WORK ITEM:
Every line from the first one in the data below through the line holding "This screenshot has width=944, height=528." is to be written out exactly, with the pictures omitted.

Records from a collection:
..............................
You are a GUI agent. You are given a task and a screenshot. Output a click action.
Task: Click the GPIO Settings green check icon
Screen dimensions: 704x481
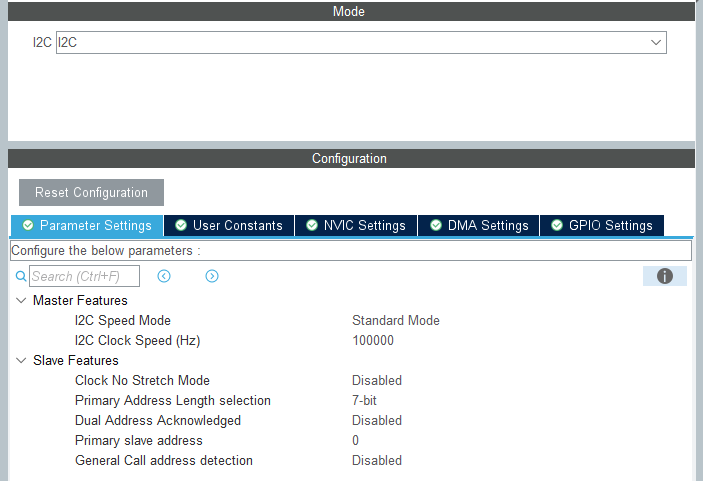click(557, 225)
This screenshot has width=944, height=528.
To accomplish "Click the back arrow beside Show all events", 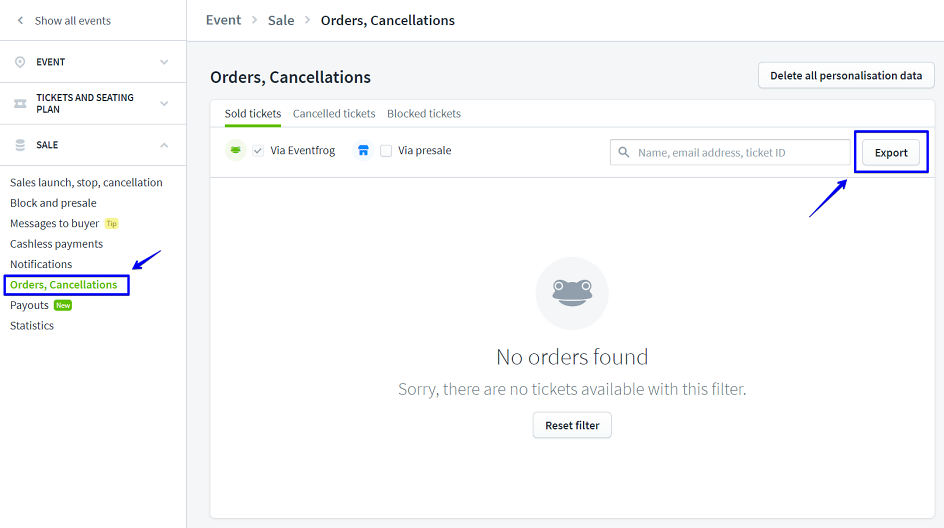I will coord(20,21).
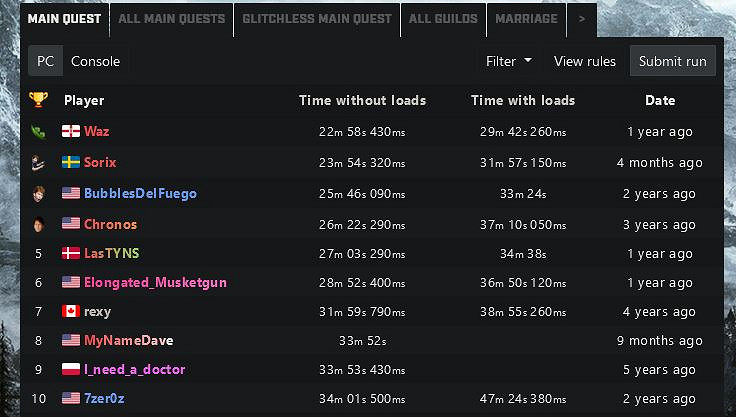Switch to the All Main Quests tab
Screen dimensions: 736x417
tap(172, 18)
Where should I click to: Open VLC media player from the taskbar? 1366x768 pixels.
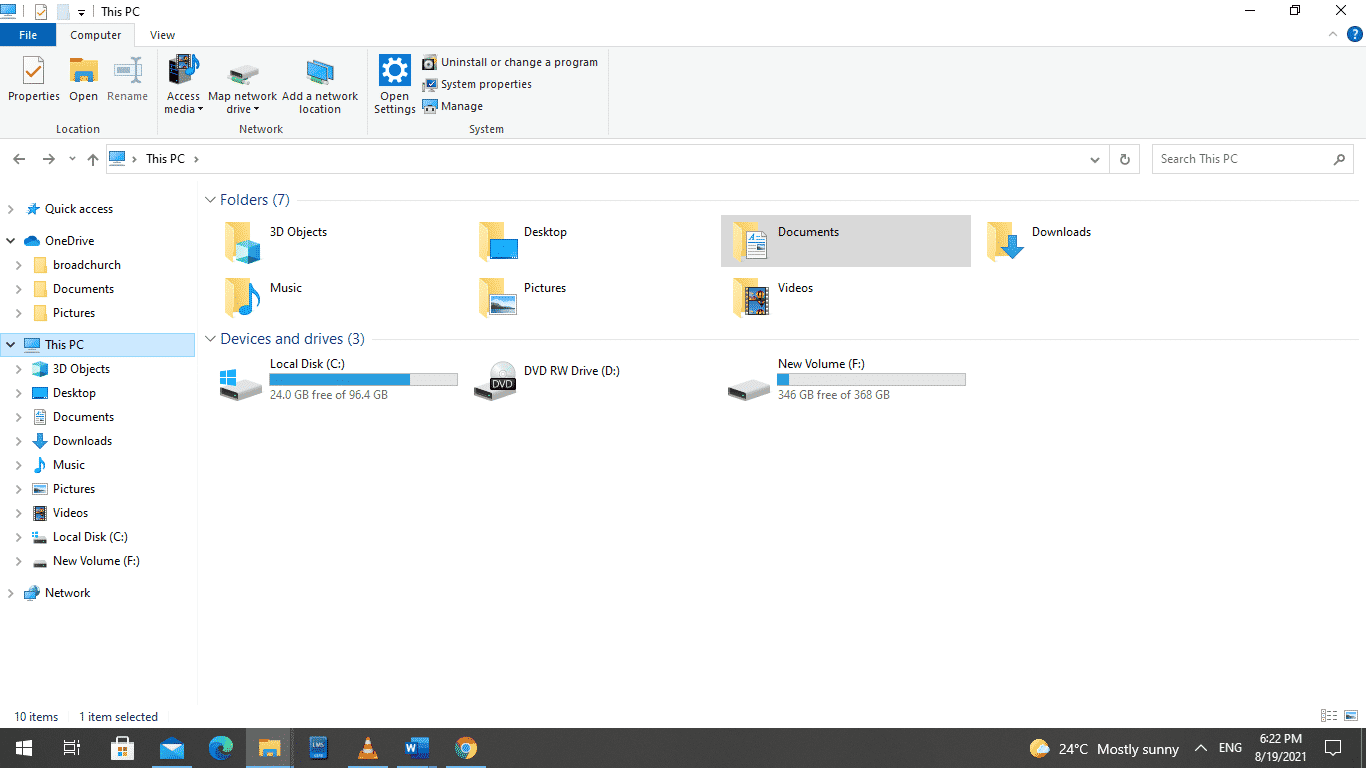[367, 748]
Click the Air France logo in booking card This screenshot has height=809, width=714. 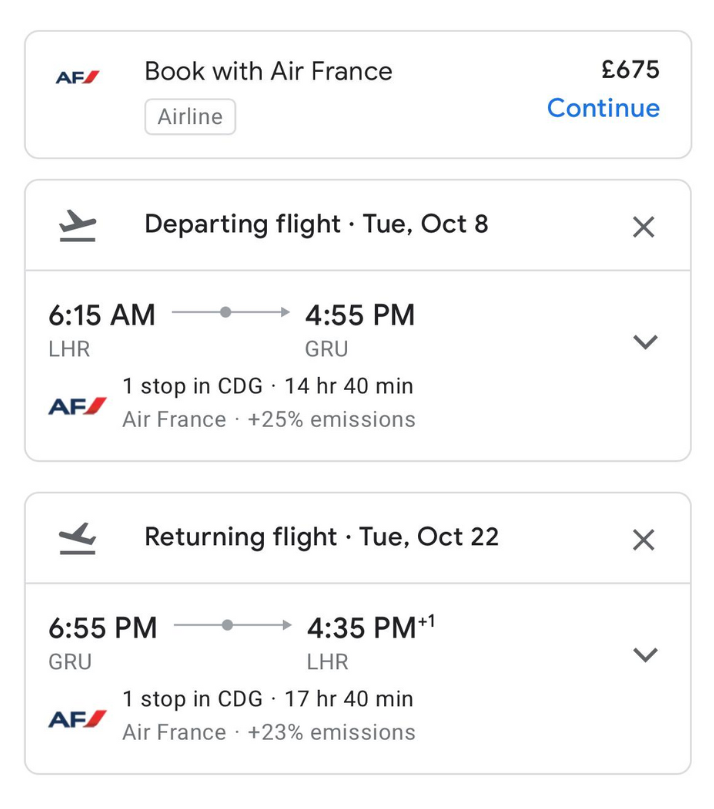(77, 77)
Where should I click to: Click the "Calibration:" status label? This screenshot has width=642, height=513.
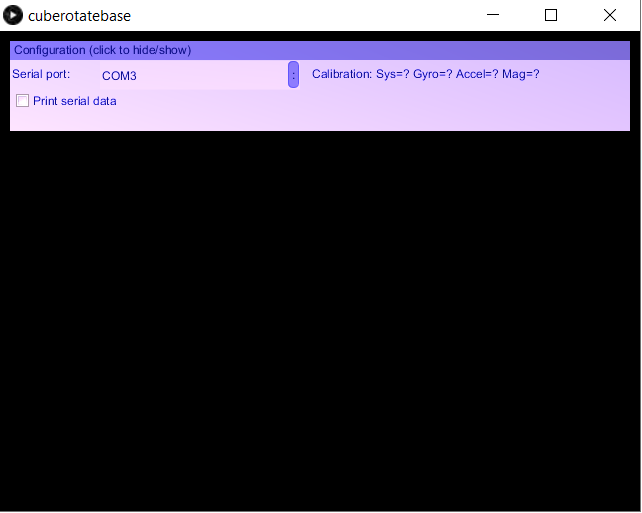[342, 74]
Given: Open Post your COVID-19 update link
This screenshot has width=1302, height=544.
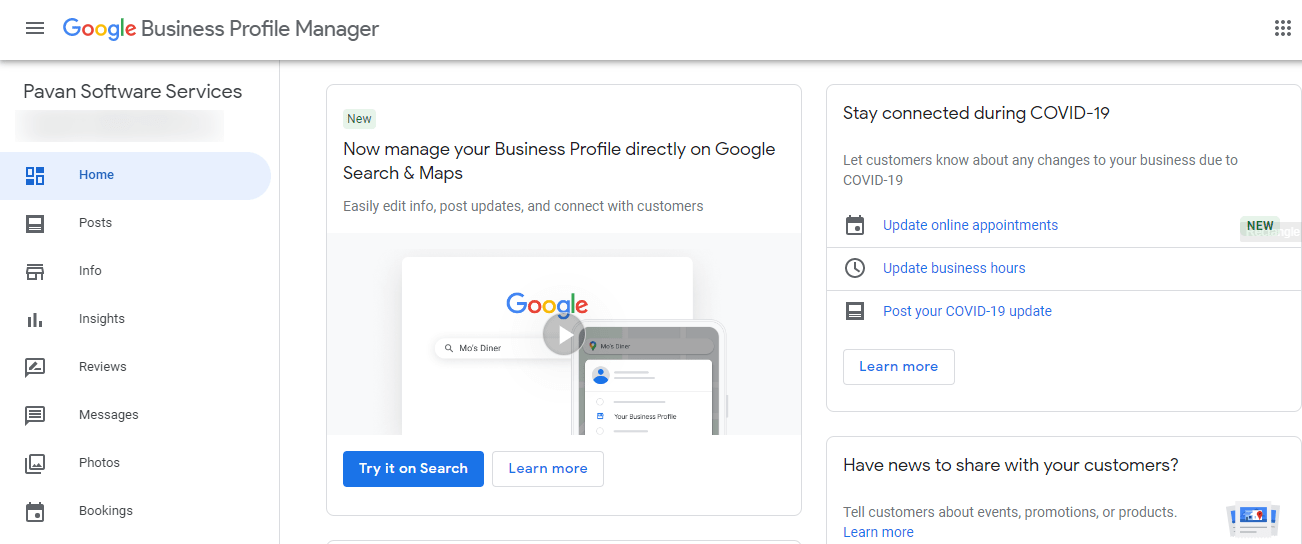Looking at the screenshot, I should pyautogui.click(x=967, y=311).
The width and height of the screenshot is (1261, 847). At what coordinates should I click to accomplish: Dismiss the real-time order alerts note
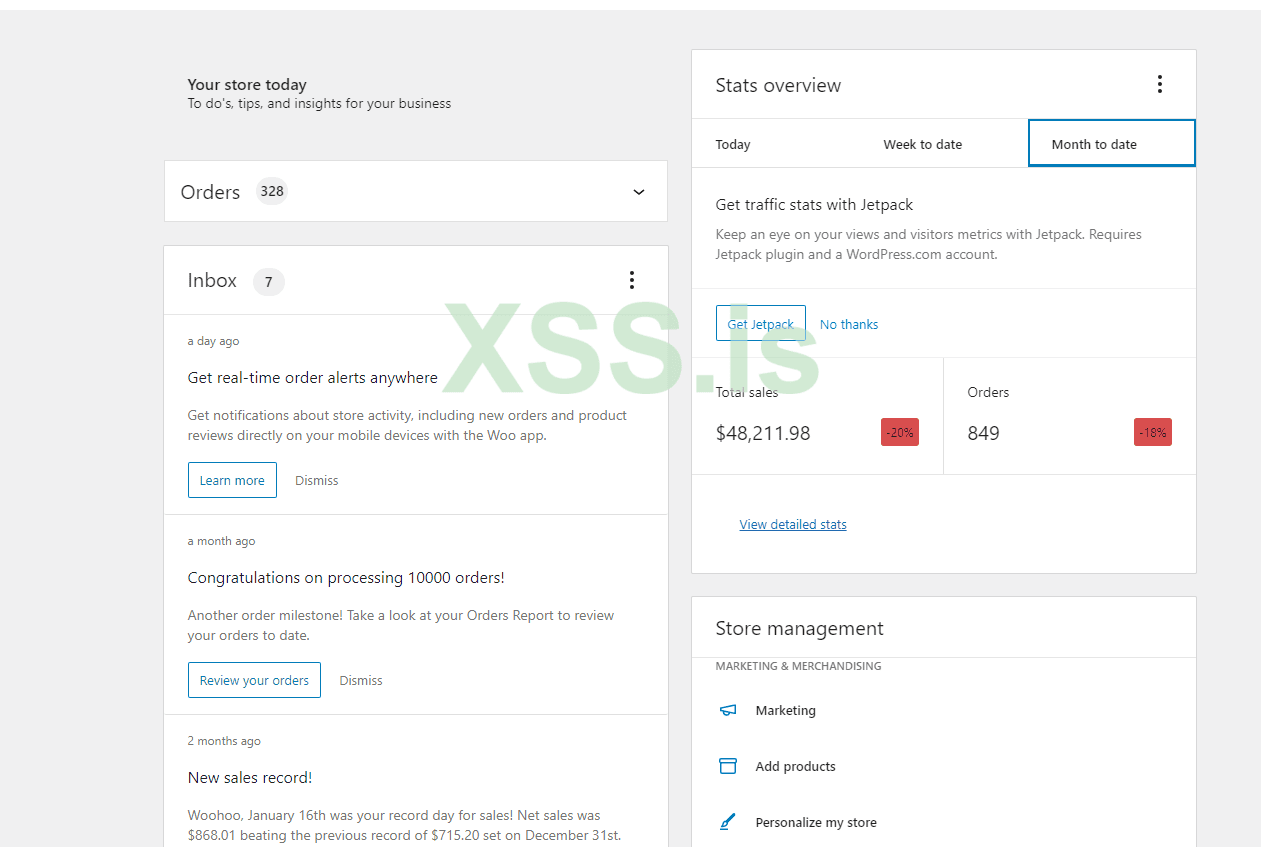click(317, 480)
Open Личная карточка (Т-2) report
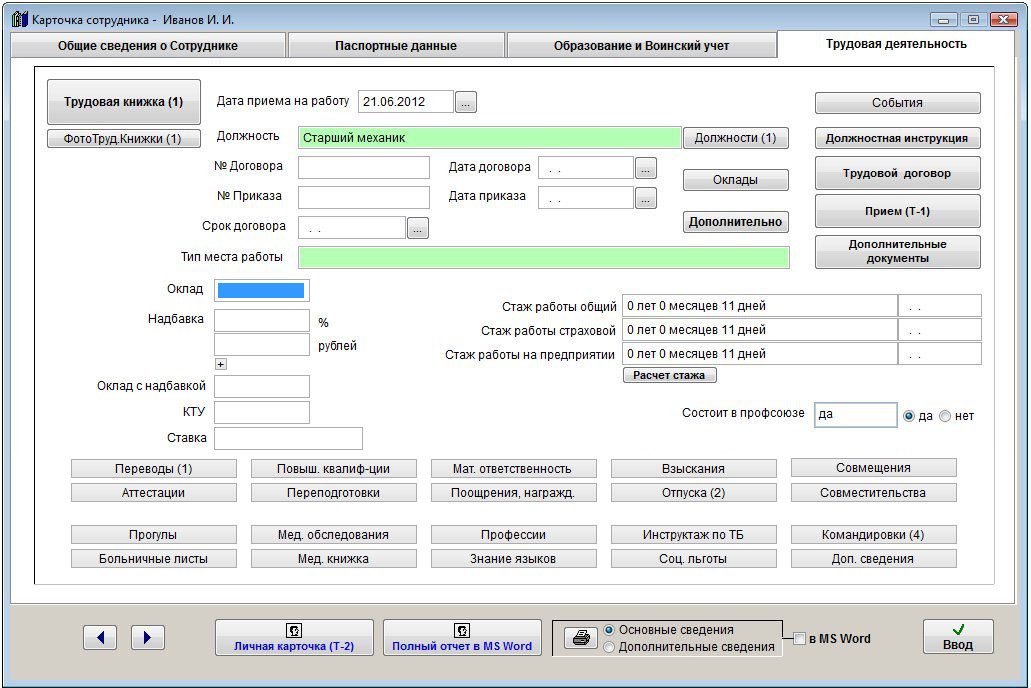Image resolution: width=1031 pixels, height=688 pixels. [294, 637]

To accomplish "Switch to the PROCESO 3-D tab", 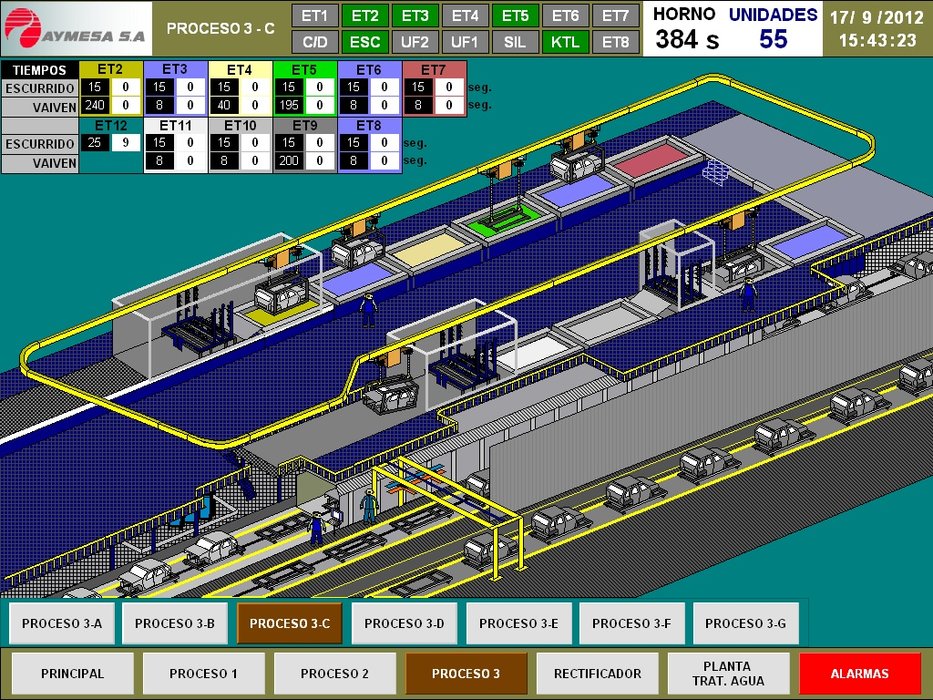I will click(403, 623).
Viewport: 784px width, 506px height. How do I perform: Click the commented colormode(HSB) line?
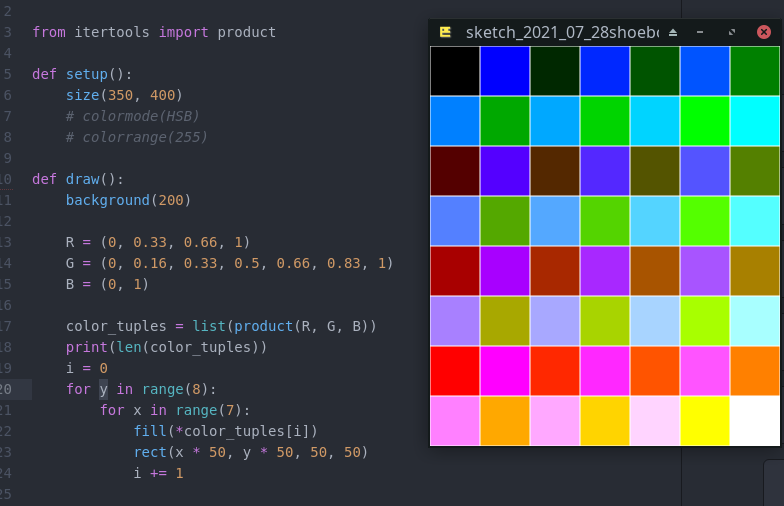[133, 116]
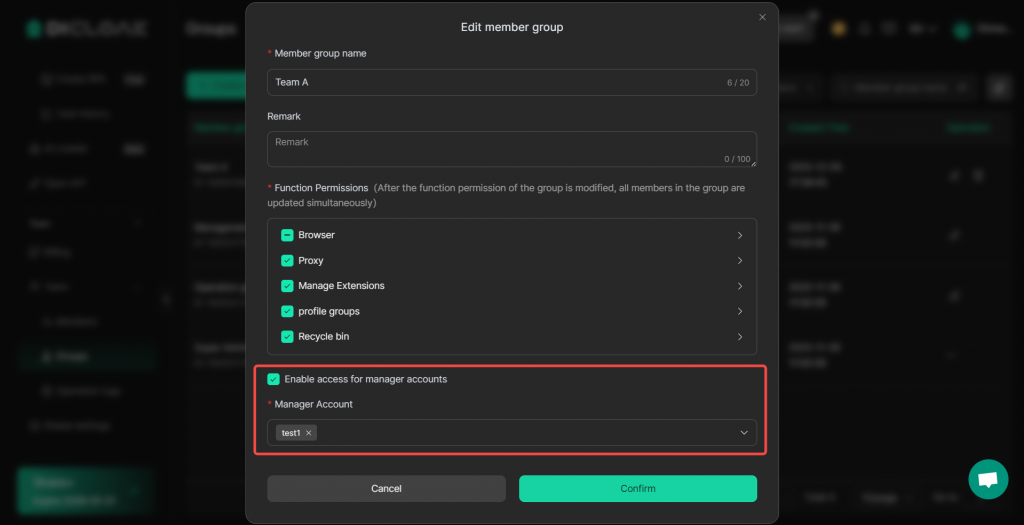Remove the test1 manager account tag
Screen dimensions: 1024x525
tap(309, 433)
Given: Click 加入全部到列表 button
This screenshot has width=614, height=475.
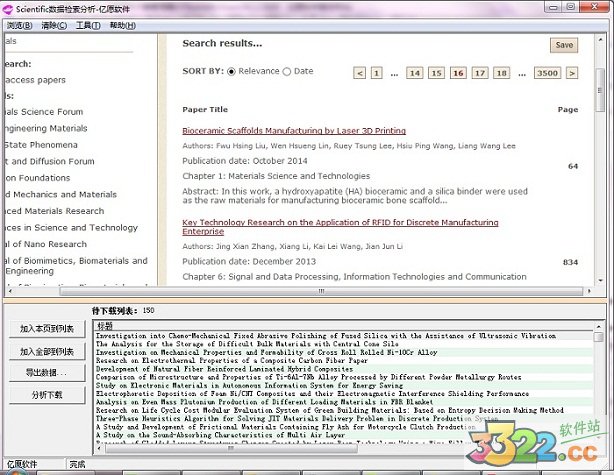Looking at the screenshot, I should pyautogui.click(x=46, y=351).
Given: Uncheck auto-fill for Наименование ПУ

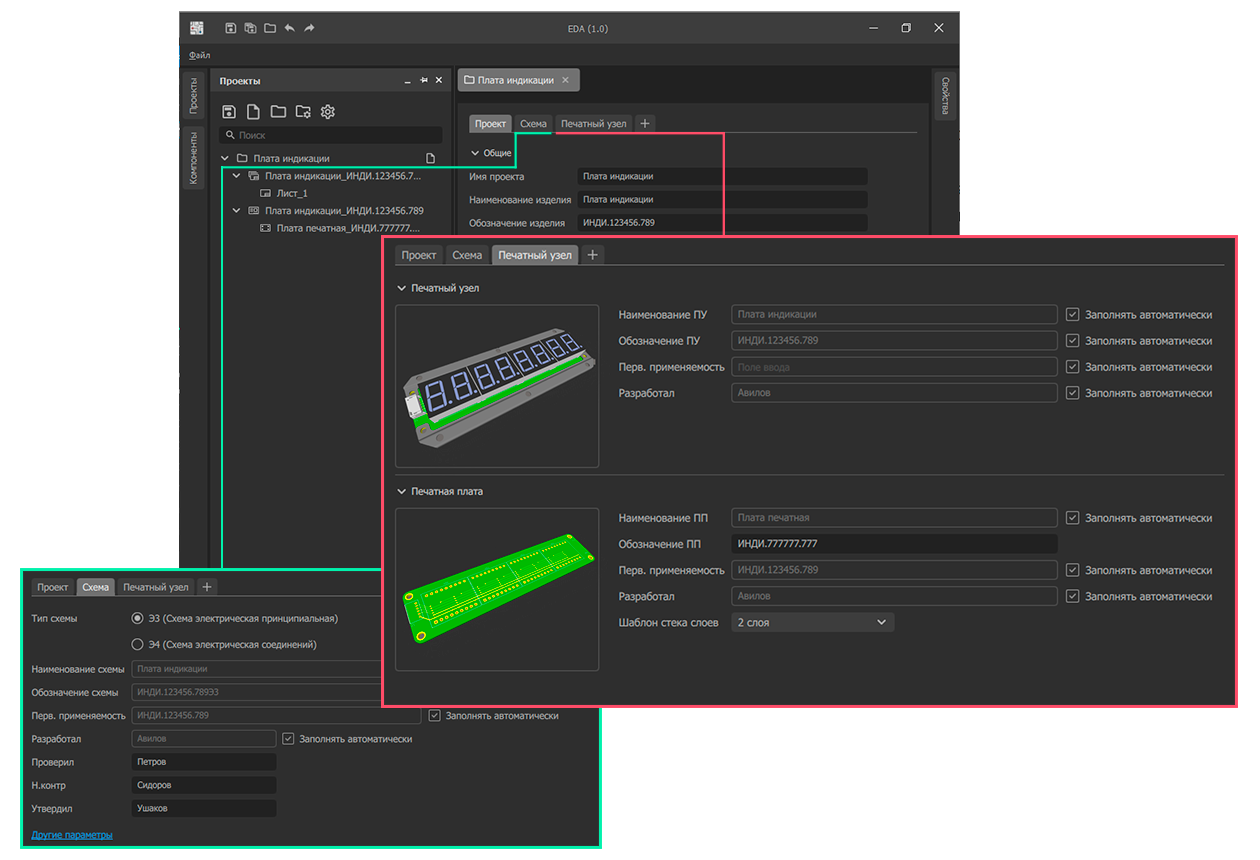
..............................
SOLUTION FOR THIS TASK:
You are a GUI agent. You are given a task and a screenshot. Output a click action.
Task: Click the GPIO Settings green check icon
Screen dimensions: 704x481
click(557, 225)
This screenshot has width=944, height=528.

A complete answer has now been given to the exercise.